On February 20, a federal judge for the U.S. District Court for the Southern District of Florida issued an opinion and order against a borrower after a two-day bench trial, finding that the borrower failed to establish a private right of action for any of her alleged RESPA violations. According to the opinion, one of the defendants, a mortgage company, initiated foreclosure proceedings against the borrower for failing to pay required insurance and tax associated with her reverse mortgage. During this period, the mortgage company purchased force-placed insurance through an insurance intermediary company to protect its collateral for the reverse mortgage. When the borrower[s] later brought the account current, the mortgage company dismissed the foreclosure complaint. However, the borrower filed a suit against the mortgage company for failing to “advance insurance premiums on her behalf through an escrow account” and against the second defendant, an insurance company, for procuring a policy that “tortiously interfered” with her business relationship with the mortgage company. Specifically, the borrower alleged the procedure used to obtain the force-placed rates violated Florida Insurance Code Section 626.916, and were, therefore, “not bona fide and reasonable under RESPA.”
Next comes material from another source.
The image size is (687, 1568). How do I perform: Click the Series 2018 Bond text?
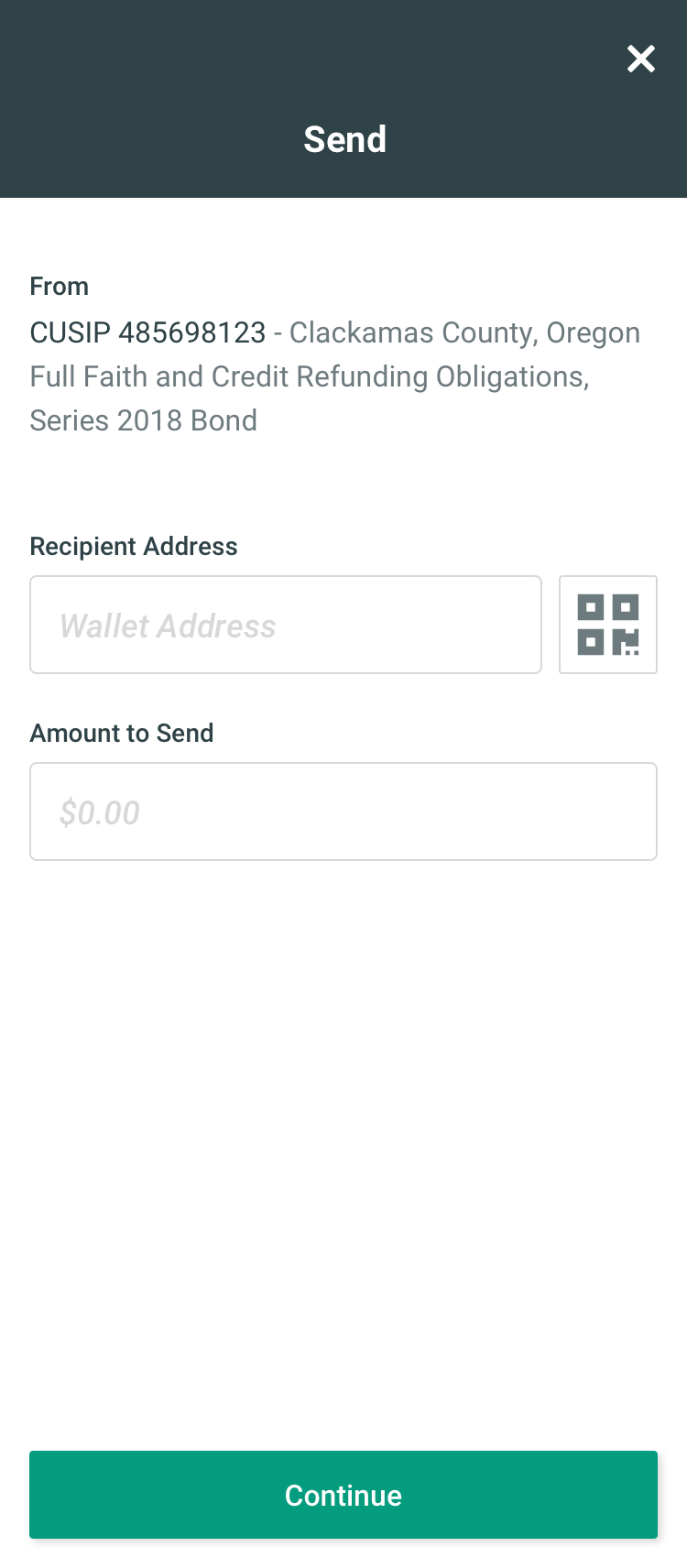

However, the judge ruled that none of the borrower’s claims created a private right of action under RESPA, and furthermore, the borrower could not “bootstrap Section 626.916 through another cause of action.” Additionally, the judge noted that counsel for the borrower was unable to provide case law authority to support the “proposition that [the borrower’s] RESPA claim could be premised on a Florida statue which lacked a private right of action.” Concerning the borrower’s allegations of tortious interference against the insurance company, the judge concluded that the claim failed to show that the insurance company “intentionally or unjustifiably” interfered with her relationship with the mortgage company.